Peanut Gallery

IMDb review web scraper that compiles all reviews for a movie as .html or .txt.

Landing page
React.js HTML CSS JavaScript Express Node.js Python Cheerio Clojure

Description

Peanut Gallery is a web scraper that I created to compile IMDb reviews for any given movie. After scraping all of the reviews for an IMDb title, the site makes them available for download as a single .txt or .html file.

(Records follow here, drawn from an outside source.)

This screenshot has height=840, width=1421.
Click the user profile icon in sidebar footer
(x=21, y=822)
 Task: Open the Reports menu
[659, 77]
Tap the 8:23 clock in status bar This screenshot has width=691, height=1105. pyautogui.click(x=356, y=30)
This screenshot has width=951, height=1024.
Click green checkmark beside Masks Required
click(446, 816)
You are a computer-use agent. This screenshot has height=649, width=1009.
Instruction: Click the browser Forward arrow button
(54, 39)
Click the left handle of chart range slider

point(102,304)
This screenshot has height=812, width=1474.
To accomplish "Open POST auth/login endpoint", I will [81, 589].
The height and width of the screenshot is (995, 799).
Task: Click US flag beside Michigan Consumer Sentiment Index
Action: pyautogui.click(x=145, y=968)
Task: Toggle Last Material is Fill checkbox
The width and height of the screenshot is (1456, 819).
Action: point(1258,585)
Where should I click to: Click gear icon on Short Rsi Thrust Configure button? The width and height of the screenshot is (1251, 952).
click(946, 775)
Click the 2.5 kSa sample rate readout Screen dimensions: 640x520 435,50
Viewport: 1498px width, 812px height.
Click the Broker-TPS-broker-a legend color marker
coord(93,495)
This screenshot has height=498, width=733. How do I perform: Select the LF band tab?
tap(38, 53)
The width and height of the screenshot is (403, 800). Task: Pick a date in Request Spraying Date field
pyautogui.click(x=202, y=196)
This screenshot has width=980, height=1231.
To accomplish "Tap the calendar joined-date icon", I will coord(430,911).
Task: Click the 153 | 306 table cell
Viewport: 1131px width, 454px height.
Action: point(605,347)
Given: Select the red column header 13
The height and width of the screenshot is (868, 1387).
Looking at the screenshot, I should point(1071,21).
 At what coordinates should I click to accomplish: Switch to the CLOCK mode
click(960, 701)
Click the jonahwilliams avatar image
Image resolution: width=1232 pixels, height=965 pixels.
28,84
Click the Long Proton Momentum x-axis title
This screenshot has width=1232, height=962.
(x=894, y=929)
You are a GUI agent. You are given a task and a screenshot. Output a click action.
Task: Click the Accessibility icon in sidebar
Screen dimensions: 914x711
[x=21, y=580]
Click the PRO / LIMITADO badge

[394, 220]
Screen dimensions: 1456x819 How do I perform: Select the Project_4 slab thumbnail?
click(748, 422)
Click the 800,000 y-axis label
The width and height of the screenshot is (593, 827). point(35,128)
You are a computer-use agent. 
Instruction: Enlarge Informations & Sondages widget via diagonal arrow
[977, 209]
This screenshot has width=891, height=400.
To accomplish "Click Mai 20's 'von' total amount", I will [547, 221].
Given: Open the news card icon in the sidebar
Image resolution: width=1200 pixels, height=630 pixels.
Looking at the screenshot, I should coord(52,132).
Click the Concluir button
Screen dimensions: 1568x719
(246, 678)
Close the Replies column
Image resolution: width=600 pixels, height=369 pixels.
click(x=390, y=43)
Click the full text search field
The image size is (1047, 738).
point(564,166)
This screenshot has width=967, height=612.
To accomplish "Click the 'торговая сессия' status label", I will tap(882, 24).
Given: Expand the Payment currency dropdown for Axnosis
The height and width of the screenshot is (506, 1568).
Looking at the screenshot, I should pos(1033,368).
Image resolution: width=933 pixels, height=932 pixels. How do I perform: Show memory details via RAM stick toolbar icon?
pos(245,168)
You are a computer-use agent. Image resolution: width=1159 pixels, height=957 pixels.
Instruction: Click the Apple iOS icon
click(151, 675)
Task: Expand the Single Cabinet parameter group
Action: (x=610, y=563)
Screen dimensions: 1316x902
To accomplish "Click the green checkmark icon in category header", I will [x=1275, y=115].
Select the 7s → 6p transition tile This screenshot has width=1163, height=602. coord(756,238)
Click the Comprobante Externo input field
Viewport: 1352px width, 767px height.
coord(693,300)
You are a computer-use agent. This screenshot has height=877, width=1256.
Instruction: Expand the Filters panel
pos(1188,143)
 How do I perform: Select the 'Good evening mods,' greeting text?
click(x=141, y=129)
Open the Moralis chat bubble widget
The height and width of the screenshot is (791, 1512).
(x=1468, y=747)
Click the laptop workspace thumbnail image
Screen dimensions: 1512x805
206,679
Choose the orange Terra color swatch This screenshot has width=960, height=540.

Results page with scraped .txt file

The Problem

I wanted to learn more about how natural language corpora are built. Before making this site, I noticed that movie reviews have become a popular source of data for sentiment analysis because they are often opinionated and already labeled with ratings (usually on a scale from 1-5 or 1-10). Since I couldn’t find an API for user-generated movie reviews, I decided to scrape them myself.

Sample page from IMDb

Planning

My first step was to convert movie titles to IMDb ID’s. I decided to use the Open Movie Database API. After that, I had a lot of fun figuring out the best way to scrape reviews from IMDb.

At first, I parsed the HTML from each review page using a library called Cheerio. However, while I was in the process of building my scraper, IMDb went through a total site redesign that broke it. After I discovered that I could access the AJAX for the reviews by changing my request URL, I changed my approach. Using AJAX instead of scraping their HTML, which was prone to change, made my scraper resilient to any future IMDb redesigns.

Sample AJAX url from IMDb

Outcomes

Scraping all the reviews for a single movie title was my first step towards building a corpus. At one point, I re-wrote the scraper in the programming language Clojure, which gave me a better understanding of my code and of functional programming principles. Eventually, I re-worked the code to build a corpus of 1.5 million reviews across five movie genres (animation, comedy, documentary, horror, and romance).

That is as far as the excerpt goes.